[Your task] Search the data for the string "Given" and copy each line in which it appears.

[Records shown]

____

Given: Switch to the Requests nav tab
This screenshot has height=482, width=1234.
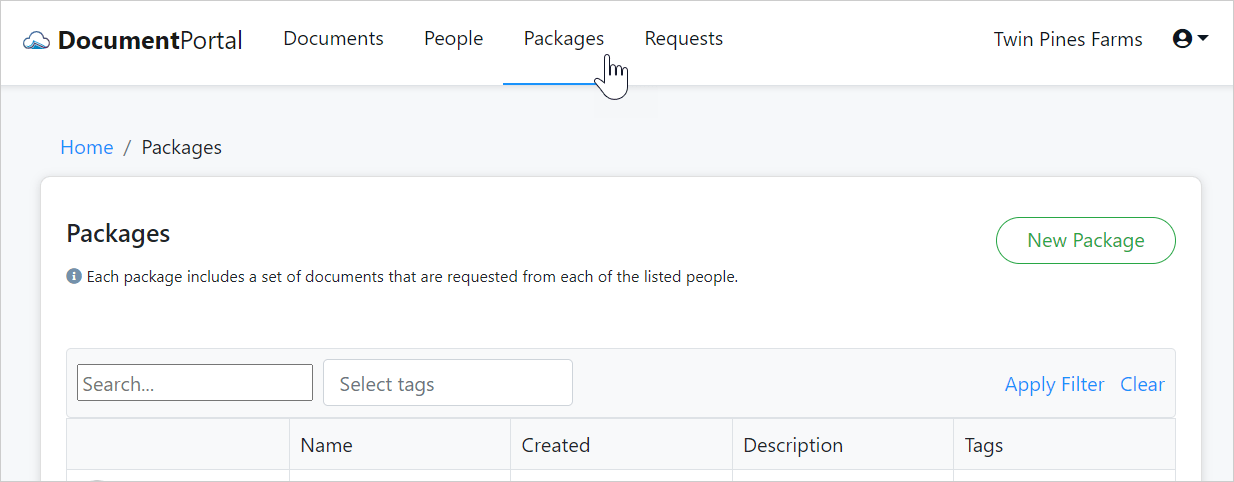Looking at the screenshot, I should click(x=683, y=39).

____

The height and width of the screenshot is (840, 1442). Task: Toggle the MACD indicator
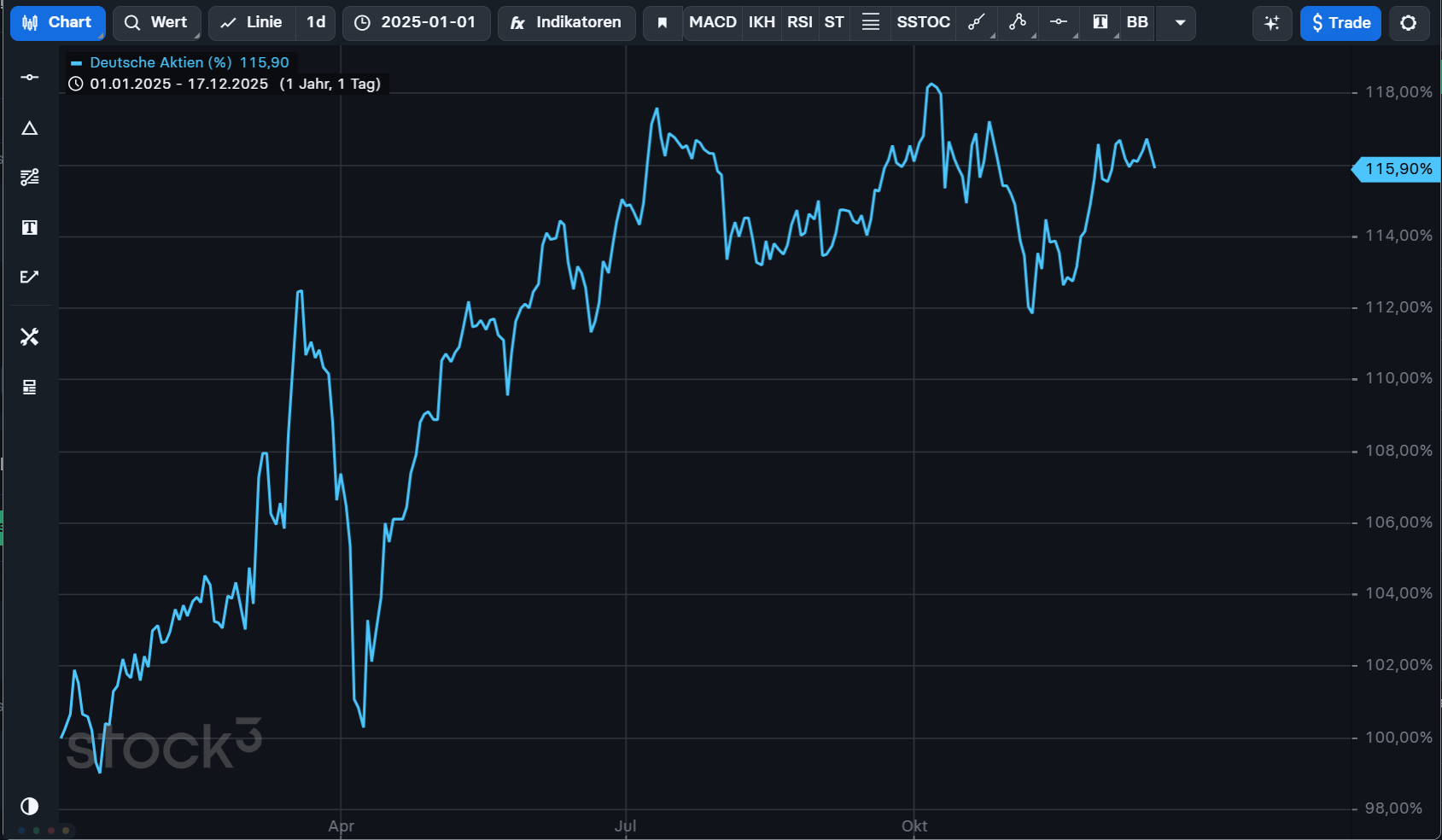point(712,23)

____

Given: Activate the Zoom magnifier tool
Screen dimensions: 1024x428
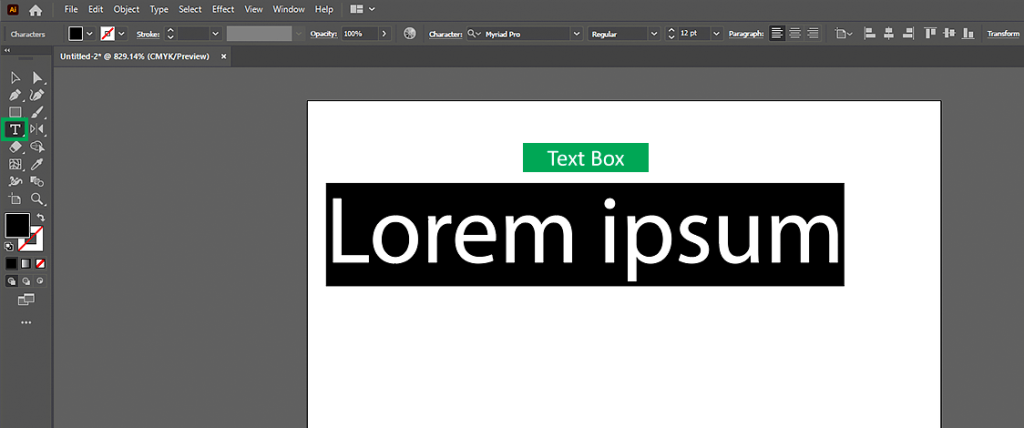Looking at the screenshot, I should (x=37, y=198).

____

[Task answer]
Given: Switch to the Requests nav tab
Given: Activate the Zoom magnifier tool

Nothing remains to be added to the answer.